De acuerdo con Correa, aproximadamente el 25% de las atenciones del año pasado corresponden a casos de reingreso, es decir, víctimas que vuelven a acudir al sistema tras sufrir nuevos episodios de violencia, ya sea por el mismo agresor o por una persona distinta. Esta situación, explicó, evidencia la persistencia del problema y la vulnerabilidad en la que se encuentran muchas de las personas atendidas.
El representante del CEM precisó que un caso de reingreso se registra cuando una víctima, que ya figura en el sistema, vuelve a ser atendida por hechos de violencia psicológica, física o sexual. En estos casos, el centro no solo brinda apoyo legal, sino también acompañamiento psicológico y social, debido a la complejidad de las situaciones que enfrentan las víctimas.
En cuanto a la distribución de los casos en el distrito, Correa indicó que cerca del 50% de las atenciones provienen de la zona de El Cruce de La Joya, principalmente por ser un sector con mayor población, mayor movilidad y presencia de población flotante que llega por motivos laborales y luego se retira de la zona.
Respecto a la evolución de las cifras, detalló que en 2024 se registraron 449 casos y en 2023 un total de 431, lo que significa un incremento de más de 100 casos entre 2023 y 2025. Este aumento, señaló, refleja que la violencia sigue siendo un problema recurrente en la comunidad y que afecta a distintos entornos familiares.

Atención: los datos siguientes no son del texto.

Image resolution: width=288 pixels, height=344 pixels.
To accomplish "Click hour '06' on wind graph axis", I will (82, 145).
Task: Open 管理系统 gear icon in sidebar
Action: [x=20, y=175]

Correa explicó que el trabajo del Centro de Emergencia Mujer se concentra en la atención integral de la víctima, con la intervención de abogados, psicólogos y trabajadores sociales, cuyos informes sirven de sustento para las acciones que posteriormente asumen el Ministerio Público y el Poder Judicial, así como para la aplicación de medidas de protección cuando corresponde.
Finalmente, recordó que en el ámbito educativo existen protocolos para detectar posibles casos de violencia en niños y adolescentes, y que cuando se identifica violencia física, psicológica o sexual en el entorno familiar, se activa la intervención policial y del CEM, con el fin de proteger al menor y realizar las diligencias correspondientes según cada situación.